In October 1993, Bruce Berry sat in a room with seven others at the World Trade Centre in Kempton Park near Johannesburg. They had an important job to do. The Zimbabwean-born was part of the “technical committee” tasked with sifting through over 7,000 submissions to find the perfect design for South Africa’s new post-democracy flag. What they wanted was something unique; what the country needed was something that would promote national unity. There was a shortlist of 130 submissions that was eventually cut down to six. All were rejected by the National Symbols Commission.
A further call was put out to advertising and design agencies, many who used symbols like doves and protea flowers, says Berry. “These designs were referred to the Bureau of Heraldry for evaluation, which found that the majority of the designs had no potential,” he says. They simply did not meet international standards, displayed poor aesthetics, and had too much detail. A good flag, he says, “should be able to be drawn by school children.”

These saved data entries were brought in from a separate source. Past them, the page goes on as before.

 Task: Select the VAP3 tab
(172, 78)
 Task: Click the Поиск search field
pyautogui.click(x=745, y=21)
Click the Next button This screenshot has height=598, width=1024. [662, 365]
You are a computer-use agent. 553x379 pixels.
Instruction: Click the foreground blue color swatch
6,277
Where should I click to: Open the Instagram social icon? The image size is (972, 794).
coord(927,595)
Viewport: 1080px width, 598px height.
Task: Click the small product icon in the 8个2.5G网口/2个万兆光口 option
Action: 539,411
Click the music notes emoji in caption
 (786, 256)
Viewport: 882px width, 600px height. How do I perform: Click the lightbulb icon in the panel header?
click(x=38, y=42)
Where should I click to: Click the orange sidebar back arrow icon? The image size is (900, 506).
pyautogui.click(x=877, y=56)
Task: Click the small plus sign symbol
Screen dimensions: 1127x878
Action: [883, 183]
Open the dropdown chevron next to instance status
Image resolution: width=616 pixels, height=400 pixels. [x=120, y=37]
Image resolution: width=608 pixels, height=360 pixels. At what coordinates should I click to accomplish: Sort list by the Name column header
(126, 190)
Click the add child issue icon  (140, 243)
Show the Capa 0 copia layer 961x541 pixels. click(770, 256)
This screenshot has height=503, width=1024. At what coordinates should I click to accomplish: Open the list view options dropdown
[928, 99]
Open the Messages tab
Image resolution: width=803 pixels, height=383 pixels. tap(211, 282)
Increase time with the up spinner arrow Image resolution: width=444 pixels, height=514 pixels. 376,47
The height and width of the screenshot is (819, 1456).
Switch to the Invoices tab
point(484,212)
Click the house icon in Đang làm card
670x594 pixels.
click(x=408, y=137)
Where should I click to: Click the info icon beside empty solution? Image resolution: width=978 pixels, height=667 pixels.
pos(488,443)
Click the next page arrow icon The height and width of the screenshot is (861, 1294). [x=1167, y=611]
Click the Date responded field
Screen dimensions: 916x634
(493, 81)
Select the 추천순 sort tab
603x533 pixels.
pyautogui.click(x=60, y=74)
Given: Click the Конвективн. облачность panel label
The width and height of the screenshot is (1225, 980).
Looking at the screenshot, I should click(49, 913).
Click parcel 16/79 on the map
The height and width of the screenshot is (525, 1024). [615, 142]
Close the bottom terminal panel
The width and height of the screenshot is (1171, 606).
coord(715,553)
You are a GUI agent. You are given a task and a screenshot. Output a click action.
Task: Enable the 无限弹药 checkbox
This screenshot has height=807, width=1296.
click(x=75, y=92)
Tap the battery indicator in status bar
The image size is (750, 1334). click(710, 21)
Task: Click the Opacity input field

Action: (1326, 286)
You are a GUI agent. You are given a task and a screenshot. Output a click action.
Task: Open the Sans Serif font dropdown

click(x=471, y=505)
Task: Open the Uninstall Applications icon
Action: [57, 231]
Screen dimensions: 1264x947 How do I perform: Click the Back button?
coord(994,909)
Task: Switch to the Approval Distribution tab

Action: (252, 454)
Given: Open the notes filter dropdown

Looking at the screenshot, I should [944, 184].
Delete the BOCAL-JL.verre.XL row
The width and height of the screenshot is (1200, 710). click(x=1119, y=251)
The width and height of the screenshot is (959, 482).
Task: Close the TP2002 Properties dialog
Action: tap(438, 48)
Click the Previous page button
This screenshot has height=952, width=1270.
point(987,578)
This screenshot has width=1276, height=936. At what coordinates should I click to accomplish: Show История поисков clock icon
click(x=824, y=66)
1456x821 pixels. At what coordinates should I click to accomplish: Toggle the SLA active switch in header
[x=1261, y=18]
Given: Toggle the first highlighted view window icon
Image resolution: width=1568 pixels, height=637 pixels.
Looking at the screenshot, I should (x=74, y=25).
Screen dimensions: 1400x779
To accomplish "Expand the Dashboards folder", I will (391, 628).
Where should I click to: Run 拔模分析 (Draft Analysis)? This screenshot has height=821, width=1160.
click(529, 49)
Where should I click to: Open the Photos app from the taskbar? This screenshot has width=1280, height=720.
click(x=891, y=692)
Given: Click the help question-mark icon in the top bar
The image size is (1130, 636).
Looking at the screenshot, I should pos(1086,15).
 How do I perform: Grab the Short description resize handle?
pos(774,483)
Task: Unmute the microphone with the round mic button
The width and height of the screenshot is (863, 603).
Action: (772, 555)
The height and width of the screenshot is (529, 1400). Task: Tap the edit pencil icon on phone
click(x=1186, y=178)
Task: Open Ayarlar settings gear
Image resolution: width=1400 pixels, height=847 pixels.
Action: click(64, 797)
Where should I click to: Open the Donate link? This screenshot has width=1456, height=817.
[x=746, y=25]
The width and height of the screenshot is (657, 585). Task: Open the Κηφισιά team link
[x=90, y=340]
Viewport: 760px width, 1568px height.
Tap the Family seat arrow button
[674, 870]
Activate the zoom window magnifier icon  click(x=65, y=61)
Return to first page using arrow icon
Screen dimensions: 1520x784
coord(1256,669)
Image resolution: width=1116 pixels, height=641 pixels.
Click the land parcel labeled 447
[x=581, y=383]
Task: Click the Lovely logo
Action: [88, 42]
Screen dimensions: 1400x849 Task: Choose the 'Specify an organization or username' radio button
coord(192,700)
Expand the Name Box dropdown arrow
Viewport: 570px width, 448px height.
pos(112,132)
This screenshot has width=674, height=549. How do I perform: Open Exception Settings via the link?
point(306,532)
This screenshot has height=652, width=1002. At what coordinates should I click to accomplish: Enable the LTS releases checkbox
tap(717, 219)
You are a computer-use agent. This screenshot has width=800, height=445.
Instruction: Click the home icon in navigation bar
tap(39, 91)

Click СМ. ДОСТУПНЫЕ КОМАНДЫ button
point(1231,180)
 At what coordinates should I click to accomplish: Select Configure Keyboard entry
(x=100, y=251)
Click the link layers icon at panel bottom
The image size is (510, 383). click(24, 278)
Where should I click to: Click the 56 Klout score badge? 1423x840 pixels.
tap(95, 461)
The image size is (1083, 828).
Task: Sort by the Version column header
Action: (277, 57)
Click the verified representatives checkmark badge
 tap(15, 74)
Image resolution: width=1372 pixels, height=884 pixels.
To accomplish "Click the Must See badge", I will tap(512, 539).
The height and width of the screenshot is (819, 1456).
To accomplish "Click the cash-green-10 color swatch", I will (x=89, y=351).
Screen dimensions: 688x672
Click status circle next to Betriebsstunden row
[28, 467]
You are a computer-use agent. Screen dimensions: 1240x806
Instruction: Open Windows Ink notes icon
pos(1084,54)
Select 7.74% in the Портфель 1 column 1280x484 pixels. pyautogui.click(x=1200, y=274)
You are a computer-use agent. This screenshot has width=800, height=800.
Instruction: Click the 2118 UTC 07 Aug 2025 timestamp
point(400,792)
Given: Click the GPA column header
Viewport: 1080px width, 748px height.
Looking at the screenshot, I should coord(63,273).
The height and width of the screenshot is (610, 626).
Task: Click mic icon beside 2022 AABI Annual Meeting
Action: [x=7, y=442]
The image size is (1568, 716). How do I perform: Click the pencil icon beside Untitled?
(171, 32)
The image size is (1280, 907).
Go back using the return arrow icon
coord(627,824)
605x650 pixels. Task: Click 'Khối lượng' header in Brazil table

With a one-week deadline, state herald Frederick Gordon Brownell came up with what we now know as the colorful South African national flag. Berry explains that Brownell combined the colors used in the country’s previous flags to represent the white population, with the colors of political parties such as the African National Congress (ANC) and the Pan Africanist Congress (PAC) to represent the black population. At the time, it was the only flag in the world to have six colors in its primary design, including chili red, blue-black, and spectrum green. South Sudan is now the only other.
As the creation of South Africa’s flag reveals, deciding on the perfect flag can be a lengthy process. It is the flag, after all. When you consider its importance—how many times it will be flown, how many people from around the world will see it, how many different ways its design and symbols will be interpreted—it’s expected that sufficient thought and effort is given when making the choice. Evolved from its initial use during wars to coordinate soldiers on the battlefields, modern country flags serve as a form of identification. “No where in world does it say that a country should have a flag, but every country has one,” says Berry.
And every one tells a story. Somalia’s pays homage to the United Nations. Reportedly designed in less than 24 hours, its creator Mohammed Awale Liban is quoted as saying, “The blue color stands the United Nations, who help us to reach our dream of independence; white means peace and prosperity; and the star is the five regions of the Somali people.”
Inspiration can come from other countries, too. If you look at the flag of many African countries, you’ll notice the repeated use of what’s known as “Pan-African colors,” of which there are two sets—black, red, and green, and red, yellow, and green. The latter combination was popularised by Ethiopia, one of the few African countries that—though once occupied by Italy—was never colonized. Ghana (left) was the first to borrow from the East African country after gaining independence in 1957. They added a black star, which is popularly believed to represent the lone star of African freedom as they were the continent’s first state to achieve independence. Others say it represents the Black Star Line—the now defunct state-owned shipping company that took its name from the one owned by Marcus Garvey, Jamaican political leader ,and social activist. Guinea-Bissau followed the color trend in 1973. Later so did Senegal, Mali, and Cameroon, among others.
There’s also those that will have you doing a double-take. Chad and Romania are identical, bar for slightly different shades of blue. Back in 2004, there were even reports that the central African country lodged a complaint with United Nations to evaluate the similarities. Both still use the same flag.
There’s also Liberia. The country’s flag is red, white, and blue. It has a star and stripes. Sound familiar? It’s almost an exact replica of the United States flag. Its has nothing to do with design envy, rather revealing the two’s close historical ties. Freed black American slaves were sent to parts of the African continent, including Liberia, where they started colonies. The similarity was how so-called “Americo-Liberians” honored of their country of birth.
“As human beings we like having something tangible,” says Berry. It’s perhaps also about a sense of ownership, of pride, of belonging. For some, maybe more, so when we venture beyond our borders. I for one immediately feel a sense of comfort when I see my country’s flag, the South African flag, when I’m in other parts of the world. I am comforted by its presence. It represents home, my home.
“It’s also practical—quick, easy, and cheap to make,” Berry says. A founding member of the Southern African Vexillological Association (SAVA), Berry has over 3,000 flags in his private collection. If you were to pass his house, you’re guaranteed to see one of them on the flag-post outside. Could he possibly choose a favourites? “By default, I have to say South Africa,” he says. “If you think back to 1993, it was a unifying symbol. It is a good flag.”